YOUR GOAL –
Give everything from the line containing "The height and width of the screenshot is (201, 435)." down to the end of the items below as a numbered list, with blank lines and pictures left out.

Word and item position data:

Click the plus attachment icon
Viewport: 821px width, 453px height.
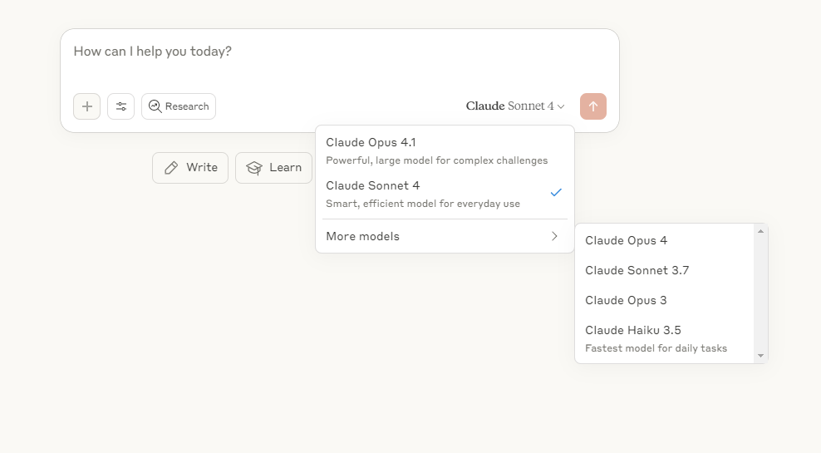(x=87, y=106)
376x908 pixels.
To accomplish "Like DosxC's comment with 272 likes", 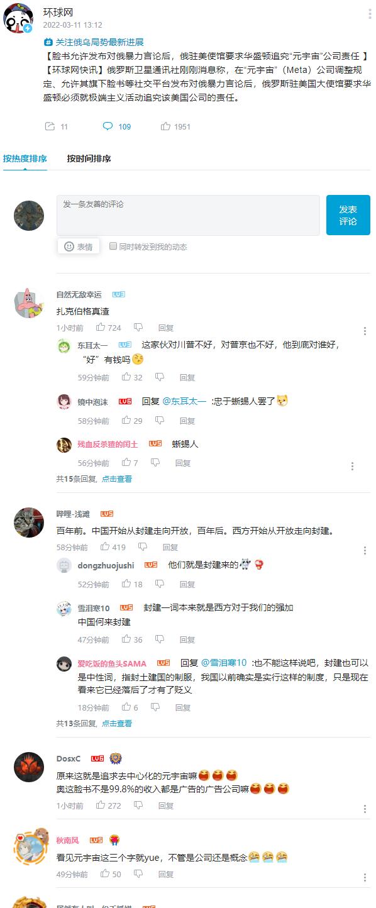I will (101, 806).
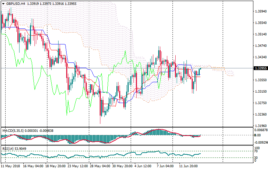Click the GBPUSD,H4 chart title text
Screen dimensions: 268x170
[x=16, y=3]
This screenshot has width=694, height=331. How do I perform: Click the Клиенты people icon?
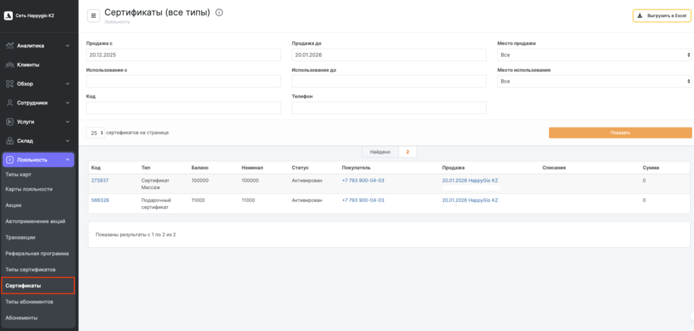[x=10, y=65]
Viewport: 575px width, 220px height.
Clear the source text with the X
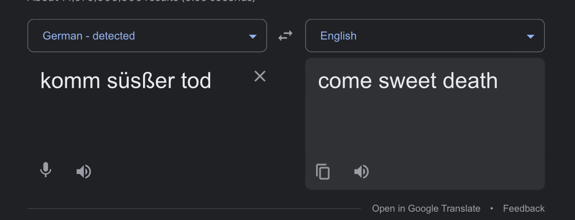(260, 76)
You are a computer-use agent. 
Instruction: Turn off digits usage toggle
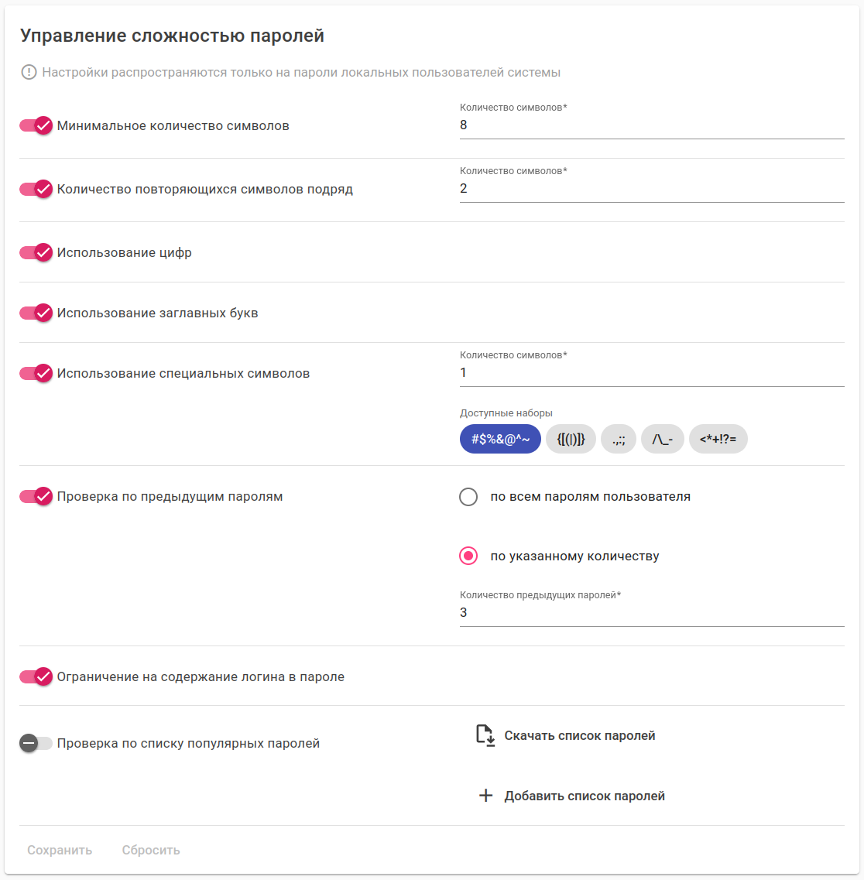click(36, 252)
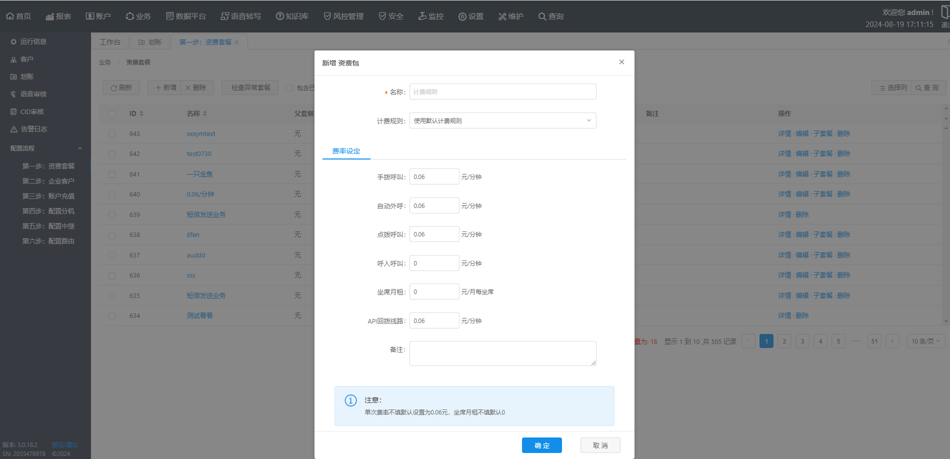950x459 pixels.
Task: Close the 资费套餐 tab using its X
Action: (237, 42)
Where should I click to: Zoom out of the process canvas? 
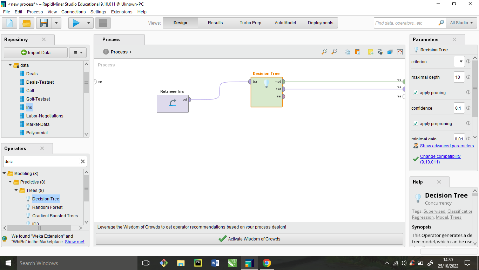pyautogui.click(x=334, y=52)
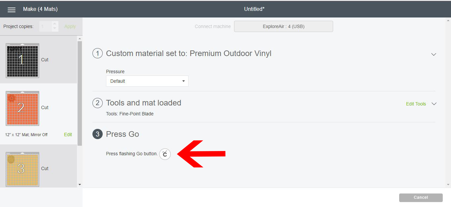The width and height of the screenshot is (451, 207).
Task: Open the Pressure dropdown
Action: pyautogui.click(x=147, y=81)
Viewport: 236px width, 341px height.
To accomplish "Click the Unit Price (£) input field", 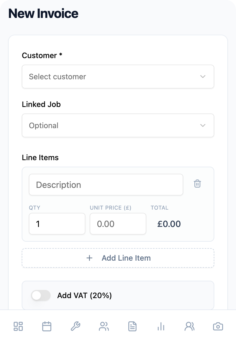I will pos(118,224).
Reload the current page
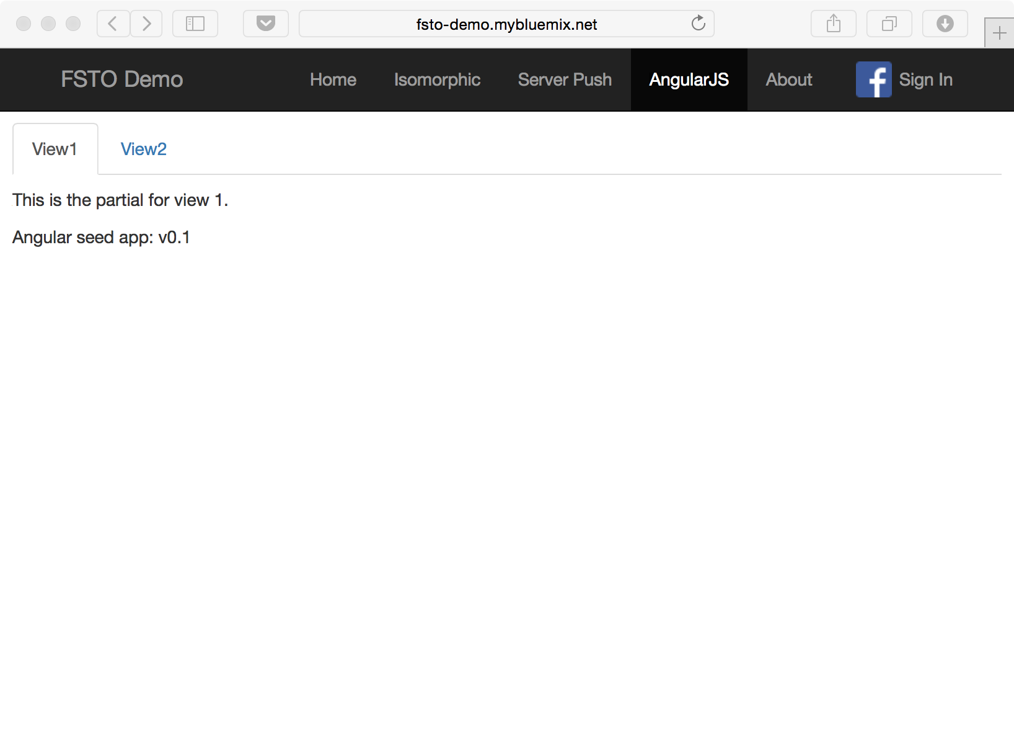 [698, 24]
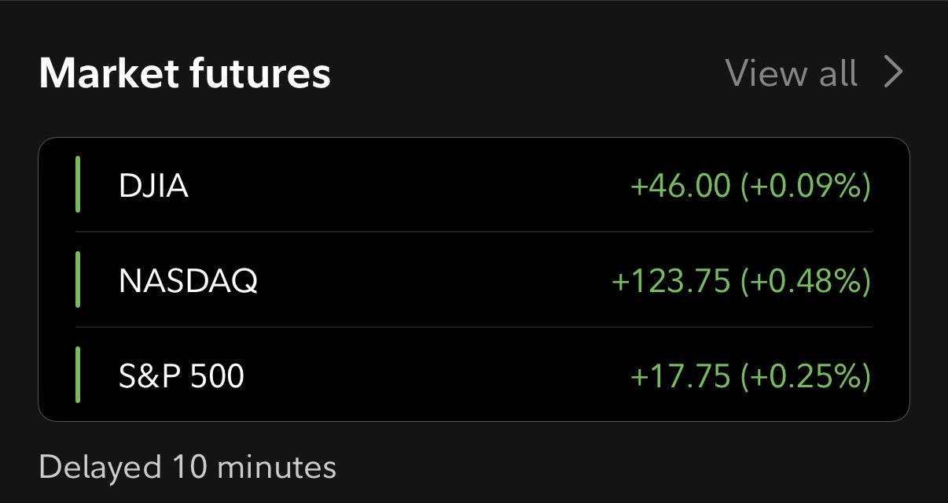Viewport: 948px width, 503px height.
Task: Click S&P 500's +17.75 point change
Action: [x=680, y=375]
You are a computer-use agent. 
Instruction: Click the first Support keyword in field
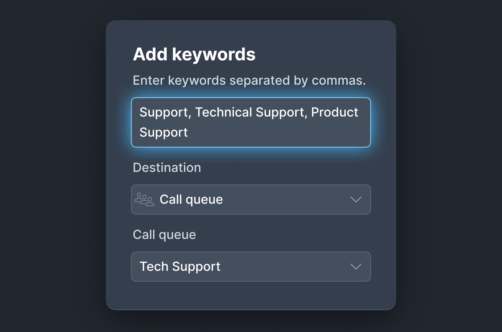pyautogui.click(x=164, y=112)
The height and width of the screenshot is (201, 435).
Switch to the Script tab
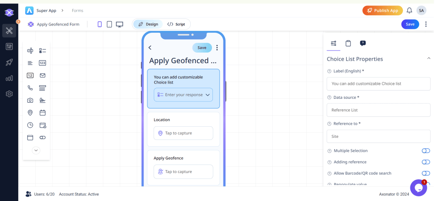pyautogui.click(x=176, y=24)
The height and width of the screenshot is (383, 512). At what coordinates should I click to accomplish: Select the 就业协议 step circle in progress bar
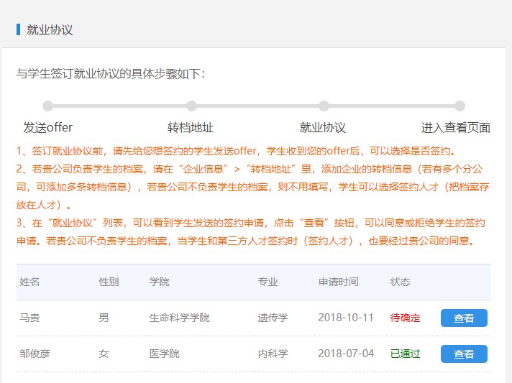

WRITTEN ANSWER –
1. The height and width of the screenshot is (201, 435).
2. Switch to the Script tab
3. pyautogui.click(x=176, y=24)
4. The height and width of the screenshot is (383, 512). At what coordinates should I click to accomplish: Select the 就业协议 step circle in progress bar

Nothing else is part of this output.